For me, it comes down to the question the judge asked me when I was serving on a county jury and the judge asked if there was any reason I could not serve on the jury. And I said, "Well, this is a case about the defendant selling a small amount of marijuana and I do not think marijuana should be illegal." And the judge said, "But if we could show you that marijuana sale is illegal in this state, and if you were convinced this man did in fact sell said marijuana, could you vote to find him guilty of violating the law?" I had to said, "Yes, I could." The judge then empaneled me to be on the jury.

That would be a case of my holding my nose and following the law.

But do the supreme court justices do this?

It has to be admitted, the choices presented the justices are not as simple. In Dredd Scott, the issue was whether a human being could be considered property. If Dredd Scott is property, then the decision about whether to return him to his "owner," is straightforward as the sale of marijuana. But the issue is whether or not a human being could be considered property. Show me in the Constitution the text that deals with that one.

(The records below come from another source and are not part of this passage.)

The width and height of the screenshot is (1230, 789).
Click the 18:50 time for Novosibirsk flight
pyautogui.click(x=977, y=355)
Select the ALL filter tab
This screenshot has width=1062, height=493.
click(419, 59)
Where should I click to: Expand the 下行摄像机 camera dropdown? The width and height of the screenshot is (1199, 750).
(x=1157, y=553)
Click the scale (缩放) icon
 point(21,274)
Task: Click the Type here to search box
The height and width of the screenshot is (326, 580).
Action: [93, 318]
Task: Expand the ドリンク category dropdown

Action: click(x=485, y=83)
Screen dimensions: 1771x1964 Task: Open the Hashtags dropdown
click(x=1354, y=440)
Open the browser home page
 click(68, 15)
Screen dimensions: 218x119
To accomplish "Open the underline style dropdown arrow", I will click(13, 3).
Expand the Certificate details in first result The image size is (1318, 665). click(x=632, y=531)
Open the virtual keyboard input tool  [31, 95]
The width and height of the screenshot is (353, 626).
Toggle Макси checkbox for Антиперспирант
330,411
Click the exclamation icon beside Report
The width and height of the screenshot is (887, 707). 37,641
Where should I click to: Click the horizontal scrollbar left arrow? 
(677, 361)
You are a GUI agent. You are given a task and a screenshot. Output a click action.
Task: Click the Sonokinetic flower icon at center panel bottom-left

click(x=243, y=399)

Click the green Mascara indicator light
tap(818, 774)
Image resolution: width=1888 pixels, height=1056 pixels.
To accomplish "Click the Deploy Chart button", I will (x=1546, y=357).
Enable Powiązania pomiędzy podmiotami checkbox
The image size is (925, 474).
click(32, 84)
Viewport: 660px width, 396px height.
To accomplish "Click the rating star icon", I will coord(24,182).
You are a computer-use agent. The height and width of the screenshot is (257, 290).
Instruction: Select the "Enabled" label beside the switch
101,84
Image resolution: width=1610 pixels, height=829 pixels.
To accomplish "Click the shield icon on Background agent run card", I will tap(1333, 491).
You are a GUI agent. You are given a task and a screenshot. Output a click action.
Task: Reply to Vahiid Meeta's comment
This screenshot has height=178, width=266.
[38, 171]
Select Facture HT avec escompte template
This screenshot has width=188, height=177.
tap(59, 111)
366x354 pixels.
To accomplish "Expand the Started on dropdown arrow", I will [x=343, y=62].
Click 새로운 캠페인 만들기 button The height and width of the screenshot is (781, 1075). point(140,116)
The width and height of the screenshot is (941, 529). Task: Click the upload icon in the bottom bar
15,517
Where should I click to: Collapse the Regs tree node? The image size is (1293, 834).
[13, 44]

Well, actually, you do have slavery alluded to in the Constitution. Slaves are those "others" who are counted as 2/3 of a person.

To look at how far from trying to "follow the law" rather than "interpreting" what the law means, the best case I can think of is Morse v Frederick, or the "Bong Hits for Jesus," case and over the next few posts, I'll go into each opinion written by the various justices to illustrate my underlying premise: Despite the black robes, and the trappings of legal "scholarship," these men are no more "qualified" to render an opinion than the guy who works at our town dump, who may not have the college and law school education, but who is intelligent and who is every bit as capable of rendering a reasonable decision in this case.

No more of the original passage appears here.